Garden teacher Tanya Stiller, known around campus as “Farmer Tanya,” said she discovered the theft Monday when she was heading outside to the chicken coop during a school solar fair.
“I ran into a science teacher who asked me, ‘What happened to the other two chickens, did you give them to somebody?’ I said, ‘What, they’re not there?’ I was pretty shocked, as were other people,” she said Wednesday evening.
Stiller reached the garden area to find a container of sifted compost tipped over, along with box of straw overturned. A water container had been pulled out and was lying on the ground. Someone had yanked up irrigation lines as well, uprooting at least one plant. Over at the chicken coop, a combination lock was still in place on one of two access doors, but a carabiner that held a smaller door shut was missing.
Two brownish-red chickens named Daisy and Chip, which are roughly quail-sized and 7 weeks old, were also gone. One of the missing birds has a nearly white head with longer feathers and a “majestic look.” A third chicken has been limping this week, and Stiller said she thought it might have been injured during the burglary.
“A lot of the kids were really excited about the opportunity to see the chicks, and the chicks growing,” she said. “They were fond of them and named them. To have a couple of them disappear, there’s a lot of heartbreak right now.”
Stiller, who has been working at Rosa Parks for seven years, said she received two grants — from the Berkeley Public Schools Fund and a crowd-funding website called www.donorschoose.org — to set up a program earlier this year to study the life cycle of chickens, from the egg to adulthood. She said she thought adding animals to the garden program would create another way for students to connect with the natural world.

As the garden teacher, she works with close to 450 students, ages 5 to 10, at Rosa Parks, which is an environmental magnet school in the district.
“I can totally ‘nerd out’ on plants, but that doesn’t always reach all the students,” she said. “This lets me come at it from a different angle.” Stiller, who grew up on a farm in northeastern Oregon, said she thinks of chickens as “almost the defining animal on a farm,” and a bird that’s become increasingly popular and important as far as the urban farming movement. “I remember how we had baby chicks on my farm, and how impressionable it was on me growing up. I thought that would be the best way to reach the kids as well. For a lot kids, animals are really important to them.”
Stiller said four other Berkeley schools, John Muir and LeConte elementary schools, as well as Willard and King middle schools, also have chickens as part of their gardening programs.
In March, Stiller received her grant money and collected the equipment she’d need for the project. Biofuel Oasis held a workshop to teach how to build chicken coops. Stiller set up a brooder — a heated house for chicks — in the back of a science classroom where the chicks would eventually live after hatching.

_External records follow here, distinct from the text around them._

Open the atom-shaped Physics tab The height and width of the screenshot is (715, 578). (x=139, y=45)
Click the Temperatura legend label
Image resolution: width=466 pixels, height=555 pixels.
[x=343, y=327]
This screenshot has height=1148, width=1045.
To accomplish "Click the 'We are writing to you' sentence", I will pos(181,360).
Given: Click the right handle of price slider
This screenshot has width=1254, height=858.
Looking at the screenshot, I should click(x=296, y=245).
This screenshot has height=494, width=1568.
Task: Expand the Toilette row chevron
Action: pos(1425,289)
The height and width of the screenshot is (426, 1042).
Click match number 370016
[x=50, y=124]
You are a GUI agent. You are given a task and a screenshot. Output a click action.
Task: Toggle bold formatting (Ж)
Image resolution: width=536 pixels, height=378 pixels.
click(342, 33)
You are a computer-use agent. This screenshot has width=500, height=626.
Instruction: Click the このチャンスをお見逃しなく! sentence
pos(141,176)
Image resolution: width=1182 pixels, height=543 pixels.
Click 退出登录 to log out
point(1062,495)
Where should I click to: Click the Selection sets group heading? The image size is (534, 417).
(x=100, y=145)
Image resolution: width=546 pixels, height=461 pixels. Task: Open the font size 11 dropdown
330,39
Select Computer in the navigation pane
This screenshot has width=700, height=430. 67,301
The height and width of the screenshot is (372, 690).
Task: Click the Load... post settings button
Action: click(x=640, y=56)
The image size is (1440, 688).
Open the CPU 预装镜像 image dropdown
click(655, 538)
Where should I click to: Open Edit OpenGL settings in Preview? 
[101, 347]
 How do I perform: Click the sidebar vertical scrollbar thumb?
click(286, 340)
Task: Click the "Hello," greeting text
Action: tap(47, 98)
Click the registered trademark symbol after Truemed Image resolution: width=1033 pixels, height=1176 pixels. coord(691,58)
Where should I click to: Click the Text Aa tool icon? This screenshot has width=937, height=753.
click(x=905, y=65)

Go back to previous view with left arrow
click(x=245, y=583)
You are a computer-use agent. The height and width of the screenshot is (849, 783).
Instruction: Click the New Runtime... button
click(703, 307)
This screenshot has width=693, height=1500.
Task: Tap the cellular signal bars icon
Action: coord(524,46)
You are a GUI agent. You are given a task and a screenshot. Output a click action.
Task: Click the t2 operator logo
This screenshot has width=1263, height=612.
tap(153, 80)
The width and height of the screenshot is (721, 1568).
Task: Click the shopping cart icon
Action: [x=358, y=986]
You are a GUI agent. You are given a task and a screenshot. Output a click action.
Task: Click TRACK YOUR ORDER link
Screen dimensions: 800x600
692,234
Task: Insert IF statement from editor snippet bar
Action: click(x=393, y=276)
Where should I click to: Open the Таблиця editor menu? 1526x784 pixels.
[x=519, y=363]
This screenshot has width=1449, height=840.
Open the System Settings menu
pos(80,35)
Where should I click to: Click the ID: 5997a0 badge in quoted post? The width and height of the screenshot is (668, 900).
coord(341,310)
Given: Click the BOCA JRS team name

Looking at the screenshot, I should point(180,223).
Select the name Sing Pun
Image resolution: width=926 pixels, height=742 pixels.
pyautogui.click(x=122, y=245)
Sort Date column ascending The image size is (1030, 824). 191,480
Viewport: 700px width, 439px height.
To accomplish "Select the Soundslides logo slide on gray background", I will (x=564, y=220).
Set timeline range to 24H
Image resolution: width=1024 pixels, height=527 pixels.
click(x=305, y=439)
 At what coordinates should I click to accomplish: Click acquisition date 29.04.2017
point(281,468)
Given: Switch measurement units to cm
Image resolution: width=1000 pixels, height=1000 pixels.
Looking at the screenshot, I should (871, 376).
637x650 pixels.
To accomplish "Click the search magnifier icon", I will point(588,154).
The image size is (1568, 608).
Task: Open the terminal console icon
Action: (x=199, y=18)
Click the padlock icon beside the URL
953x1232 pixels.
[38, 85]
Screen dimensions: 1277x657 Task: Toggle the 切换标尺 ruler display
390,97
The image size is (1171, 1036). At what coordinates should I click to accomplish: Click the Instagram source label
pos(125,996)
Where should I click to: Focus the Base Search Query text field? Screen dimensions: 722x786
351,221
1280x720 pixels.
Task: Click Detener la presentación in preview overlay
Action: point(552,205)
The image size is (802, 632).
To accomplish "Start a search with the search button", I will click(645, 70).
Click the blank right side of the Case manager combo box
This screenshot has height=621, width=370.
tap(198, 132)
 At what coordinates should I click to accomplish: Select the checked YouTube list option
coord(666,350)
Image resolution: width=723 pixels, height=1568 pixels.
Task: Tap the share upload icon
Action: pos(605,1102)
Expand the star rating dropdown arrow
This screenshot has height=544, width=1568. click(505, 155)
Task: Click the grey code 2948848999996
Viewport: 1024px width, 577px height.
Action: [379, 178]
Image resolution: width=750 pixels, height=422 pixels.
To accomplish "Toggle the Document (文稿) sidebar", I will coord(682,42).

The fertilized eggs, from Riverdog Farm, spent three weeks in an incubator before hatching April 15.
The chicks lived inside from April until last Thursday, when they were moved outside to the coop. Stiller said she checked on the chickens and fed them on Thursday, Friday and Saturday, but wasn’t on campus Sunday. She said she’s hopeful that someone will return the chickens. She has filed a police report, and is considering hanging posters in the area to alert neighbors about the lost birds.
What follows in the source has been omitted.